Yes...you may have lost a friend! Living a lie, benifits no one...never has and want in your case! It is heatbreaking, but you will need to give careful evaluation to the whole situation, if his actions seem determined, where will that leave you? I still love some people, from afar...that is all i'm saying!

1

Wow. It's hard for me to imagine an adult choosing to do this. I'm very sorry for the loss of this friendship for you. Because that's what it is. I wish you the best.

1

He already made the choice for both of you. His JW belief is more important to him than you are.

5

As someone who has spent a lot of time with cults, eventually he's going to stop going on those trips. Right now he's conflicted because he still has part of his own mind and his own thinking. The part of him still capable of rational thought is pushing him to stay connected to at least part of the real world, but that will soon succumb to the cult as he spends more time around them.

I would say, don't try to reason with him (the fact that he joined the JWs means that reason isn't really his thang). But I don't think it will help to "disown" him either. Have fun. Use those moments to create a place where he can have fun and not worry about you, or them for as long as you can.

Like I said, he'll probably succumb to the cult, but maybe those moments will stay with him and might bring him back to reason... But ultimately, don't fall for his attempts to convert you. He's going to have to try if he's going to fit into his cult. If it gets to be too much, don't be afraid to walk away.
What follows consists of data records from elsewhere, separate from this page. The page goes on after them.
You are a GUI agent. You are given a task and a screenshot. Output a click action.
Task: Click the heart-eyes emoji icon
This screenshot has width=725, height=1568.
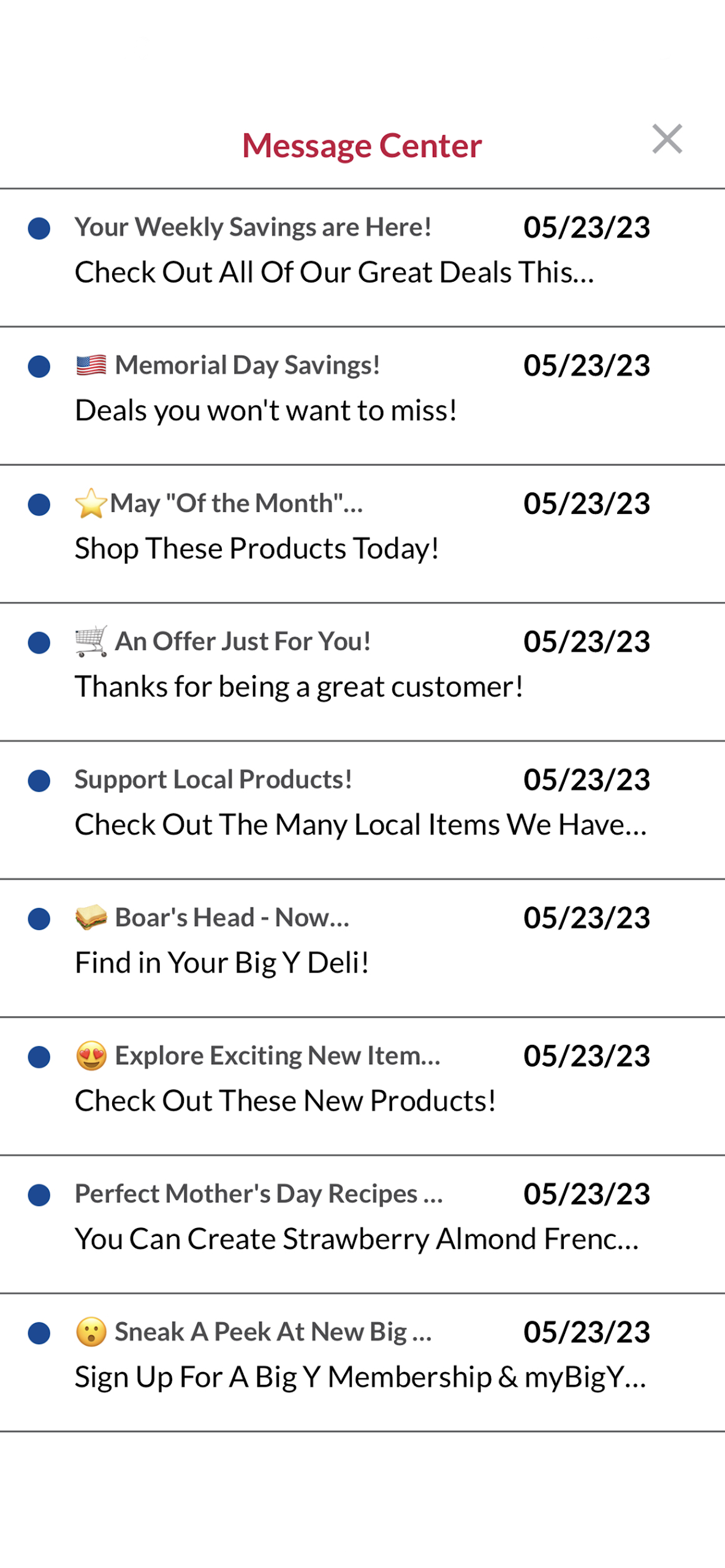91,1056
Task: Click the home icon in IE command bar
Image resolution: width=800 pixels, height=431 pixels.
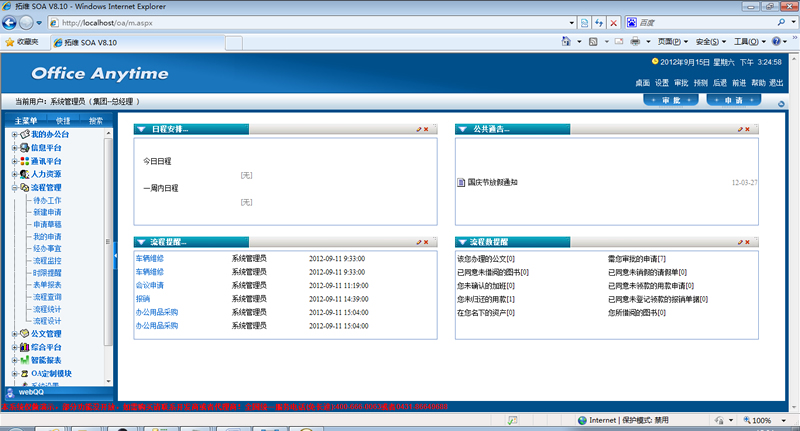Action: pos(566,41)
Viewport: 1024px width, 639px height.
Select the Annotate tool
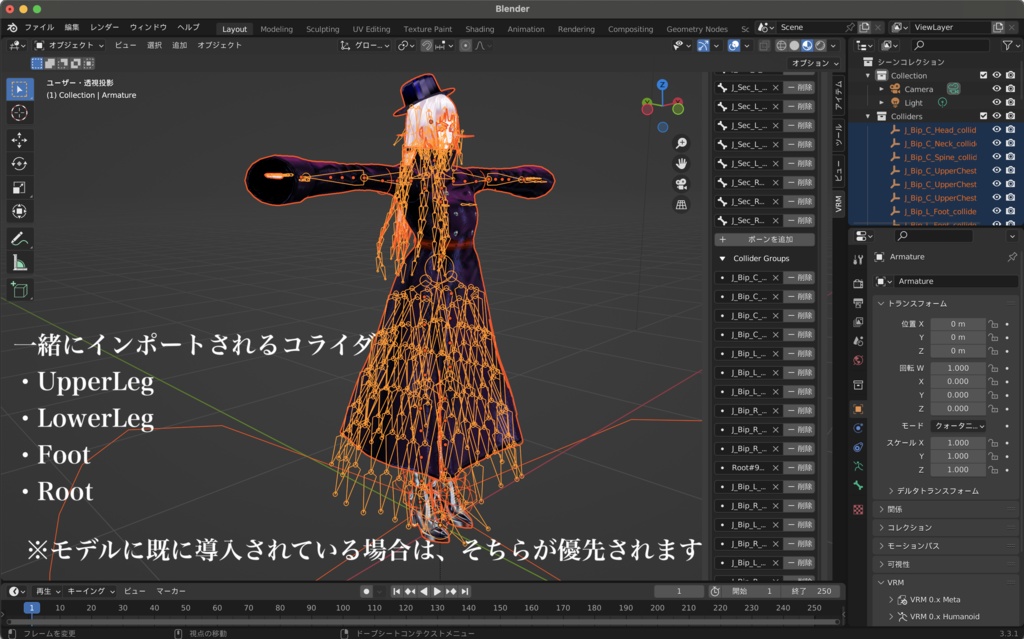(x=21, y=238)
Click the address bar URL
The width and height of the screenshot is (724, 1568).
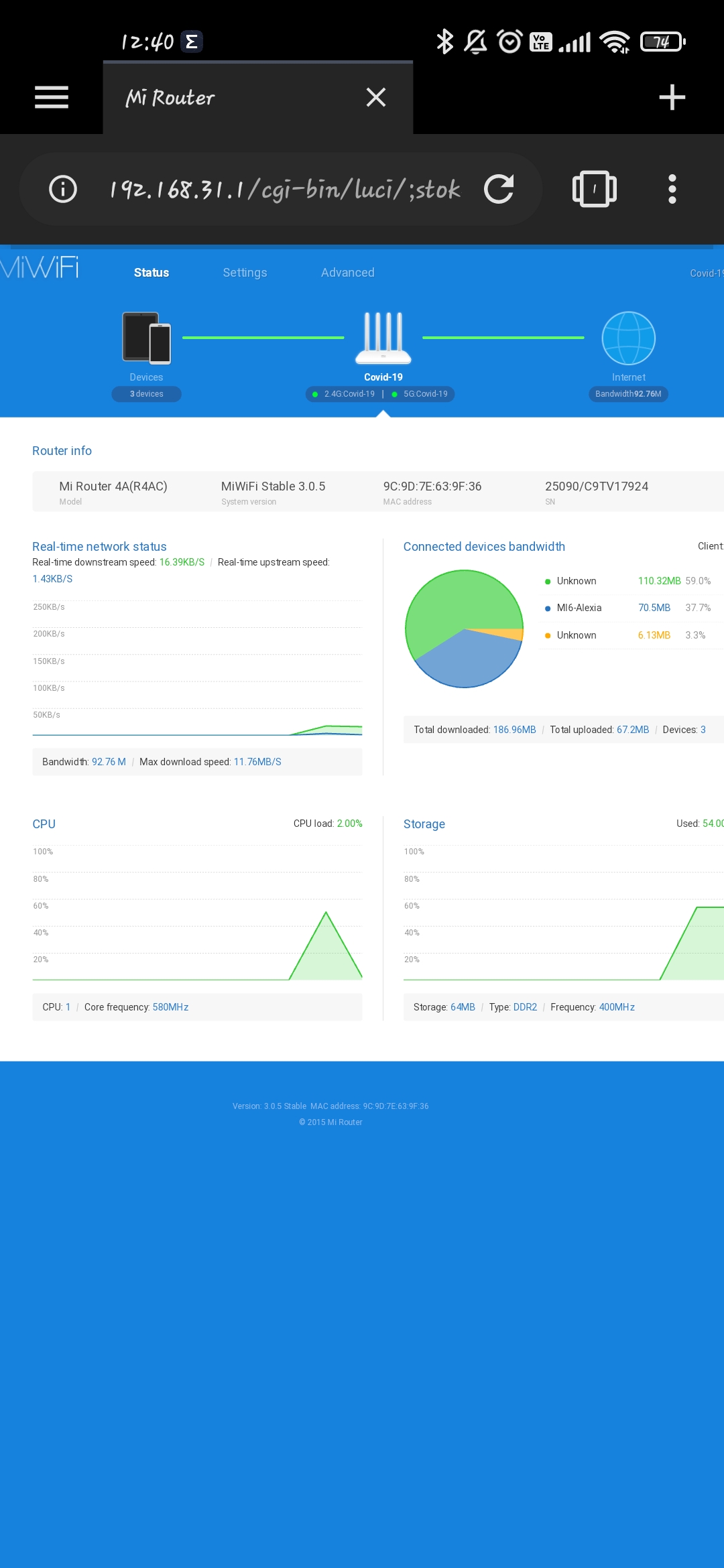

There are books about how to deal with people in cults, and I would be happy to recommend some, but it's a challenge. As long as he's in their grip, he becomes "theirs."

And please let me say that I'm so sorry. I know that this is hard on you and I acknowledge that. It's okay to grieve a little. Don't let people tell you that it isn't a big deal. It is. Take care of yourself.

2

Wow, this is unfortunate. I have some Jehovah Witness family members and I grew up going to the Kingdom Hall occasionally. My advice would be to be supportive in his decisions, but talk to him about your discomfort. You should not have to feel like a secret and he should not have to feel like he is living a lie. No one is really "winning" in this situation.

1

Its a conviction of fear. He may change. He may not. It's a process for him to accept or deny. It's also a new friends thing for him. New opportunity has come to him to meet other ladies. Some people need acceptance to something greater then themselve. They're followers with a hidden agenda. Be his friend or move on... I'm sorry for your loss.

1

Yes it is ridiculous,he chose to be a JW .Just remain friends but move on and be with other friends who are not afraid to be seen with you.

0

Too bad sounds like the same old story that the people who have a problem with their sexuality cling to religion and use it as a shield to protect themselves against the reality of their sexual being.

5

Here's me:

"Your religion says you can't hang out with me, and you'll get in big trouble if you break the rules. I don't want you to get in trouble on my account. If your religion is more important to you than our friendship, then you have to follow the rules and we can't hang out like this. If our friendship is more important than the religion, dump the religion. I don't want to carry on a friendship with someone who A) has to skulk around with me like we're criminals and B) doesn't have the strength of conviction to adhere to a voluntarily-adopted code of conduct."

Maybe he didn't convert voluntarily? I sure hope not...

3

It is ridiculous. I'm guessing an appeal to logic would be lost on someone who chose to join a cult. And you probably tried that already. I'd try to appeal to his emotions with a thought experiment. Suppose you two got into a car accident where you got cut and lost a lot of blood and needed a transfusion to live. If it were his choice, would he let you die to follow JW rules?